Une offre restreinte

Dans l’Eglise catholique, ce n’est qu’en 2004 que le sport devient un point d’intérêt officiel. Jean Paul II crée alors une section Eglise et sport au sein du conseil pontifical pour les laïcs. «L’Eglise catholique a commencé à regarder comment, théologiquement et pastoralement, le sport peut contribuer à une vie de foi équilibrée», explique Alessandra Maigre qui estime que l’Eglise n’a pas assez investi le monde du sport.

Pour Olivier Bauer, l’Eglise a pu par le passé se sentir en concurrence avec la pratique sportive. JEF

Hockeyeuse à Berne, la théologienne a consacré sa thèse de doctorat, Les défis de la spiritualité dans le sport: limite, jeu et identité (Academic Press, 2024, 339 pages), défendue avec succès à l’Université de Fribourg, à l’accompagnement des sportifs. «Pour mon travail, j’ai demandé aux six diocèses de Suisse si une réflexion était menée dans ce domaine. Certains m’ont répondu par la négative, d’autres m’ont réorientée vers la pastorale des adolescents. En Eglise, quand on parle de sport, on pense à l’activité pratiquée avec les jeunes dans le cadre de la pastorale.» Et donc pas à une véritable pastorale du sport.

Il n’existe aucun accompagnement organisé de manière institutionnelle en Suisse. Hormis au sein de l’armée suisse, fréquentée par des sportifs d’élite qui peuvent, dans ce contexte, faire appel aux aumôniers militaires, parmi lesquels on compte justement Alessandra Maigre. Les initiatives en ce sens sont plutôt individuelles – le Genève-Servette Hockey Club a disposé d’un aumônier durant quelques saisons – ou le fait d’organisations privées comme Athletes in action, une structure internationale basée aux Etats-Unis et présente en Suisse depuis 1985.

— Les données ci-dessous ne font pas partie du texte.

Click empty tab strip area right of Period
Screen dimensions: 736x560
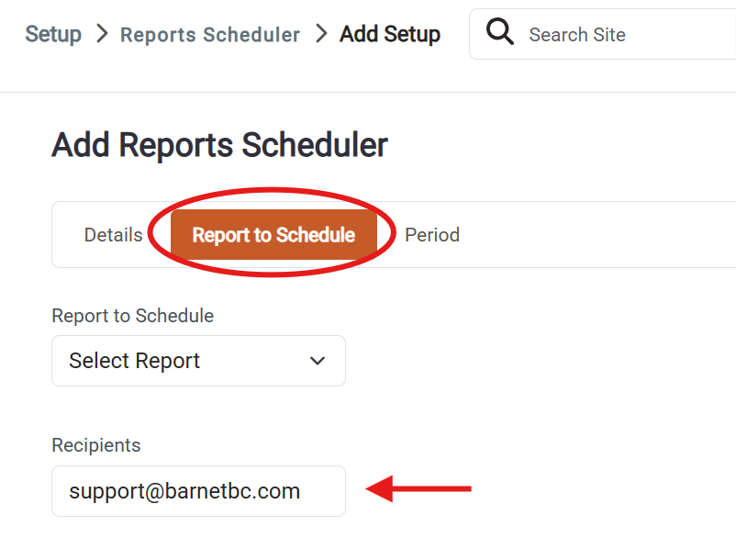pos(597,235)
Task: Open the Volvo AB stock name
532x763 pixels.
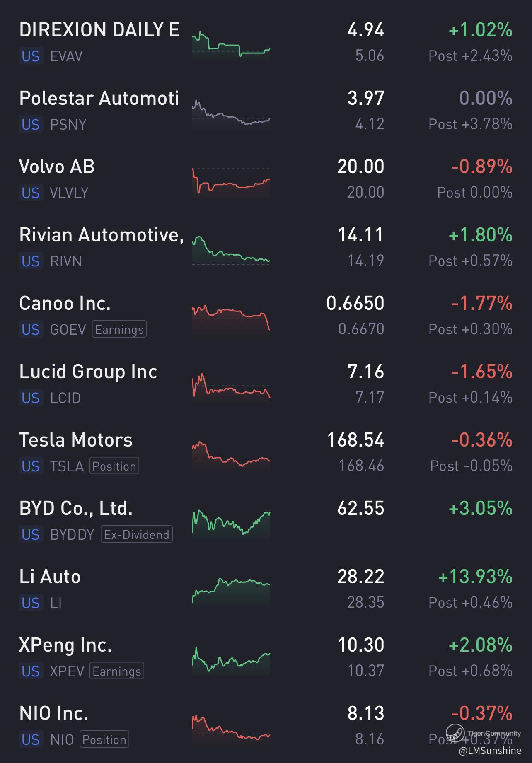Action: (x=57, y=167)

Ancienne hockeyeuse de haut niveau – elle a notamment participé aux Jeux olympiques de Turin –, Sandrine Ray accompagne des athlètes suisses et étrangers sous la bannière d’Athletes in action. «On croit qu’il est possible de concilier vie sportive et foi même si les athlètes ne peuvent pas participer à la vie d’Eglise, lance la quadragénaire. On leur permet d’approfondir leur foi et d’être en contact avec d’autres croyants.» Aux sportifs qu’elle suit et avec qui elle échange plus ou moins fréquemment, elle envoie chaque semaine une méditation spirituelle; son organisation, qui emploie trois aumôniers en Suisse, propose un groupe de partage pour jeunes élites. Tout cela se fait le plus souvent à distance. «Les athlètes bougent beaucoup et ils sont habitués à interagir de cette manière avec leur coach dans les sports individuels.» Devoir travailler par écran interposé révèle «la difficulté qu’ont les athlètes à être en lien avec le monde extérieur à leur sport», souligne encore
la Vaudoise.

En cas de crise

Théologienne et éditrice, Alessandra Maigre joue au hockey sur glace en troisième division. JEF

Un sportif est sans doute un chrétien comme un autre, mais sa situation est particulière. «Il est isolé des autres par son rythme de vie, et aussi isolé des autres sportifs par sa foi», note Sandrine Ray. Qui ajoute que «peu de personnes s’intéressent aux athlètes en tant que personnes: ils sont certes entourés, mais le coach, le manager, les sponsors, le public et même la famille, tous ont des attentes envers eux».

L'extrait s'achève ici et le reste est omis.